From The Edge of the City

Cerisaye's Review

Maybe if I hadn’t seen Mandragora I’d have thought more of this movie about street kids living in a Russian-Greek neighbourhood overlooking Athens. An interviewer off-camera puts questions, and fit young hustlers hang about and discuss their lives, tricks, drug use, etc.

The film doesn't seem to have much to do with a gay theme. Or it's so buried you have to dig it out. The camera lingers on beautiful boy, Sasha, whose story is its centre.  And other partly clothed male bodies, so it’s homoerotic.  While the narrative expresses homophobic comments, including a horrific description of what happens to gay men in Russia. 

The story, in Russian/Greek with English subtitles, is disjointed and difficult to follow.  The boys turn tricks with men for drug money, and use female Russian whores for pleasure, vehemently denying they’re gay.  Greek society doesn’t tolerate homosexuality.  The one character who says he’s in love with his older client falls from his balcony, after he rejects him for a fresher body. 

I waited for Sasha and his hunky pimp to get it together.  There’s a gym scene that looked promising, but nothing developed.  Instead Sasha tries to rescue the Russian prostitute he’s guarding while the pimp arranges her sale to another man.
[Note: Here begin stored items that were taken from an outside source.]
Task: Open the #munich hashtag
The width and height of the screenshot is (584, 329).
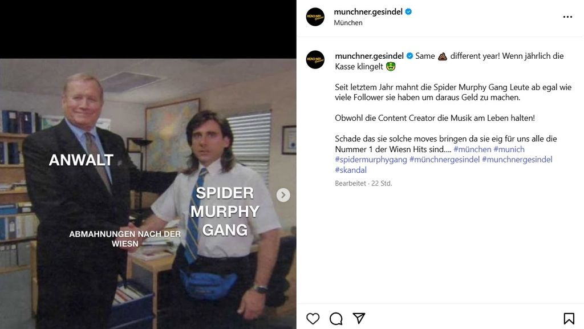Action: 509,149
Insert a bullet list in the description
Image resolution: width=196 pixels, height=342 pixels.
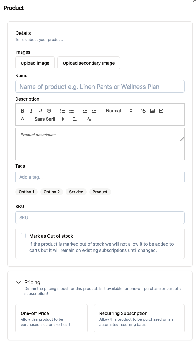coord(71,111)
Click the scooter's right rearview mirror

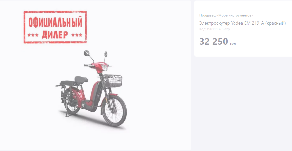[x=106, y=54]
Primarily concerned with ethnic Greek groups from Kazakhstan returned to their homeland on the collapse of the USSR (gleaned from extras), and confused youth, Sasha, whose traditionalist father resents his slacker lifestyle, the movie is a muddled mess.  The boys’ lives don’t seem all that bad, compared with hustlers in Prague featured in Mandragora.  Go watch that film instead.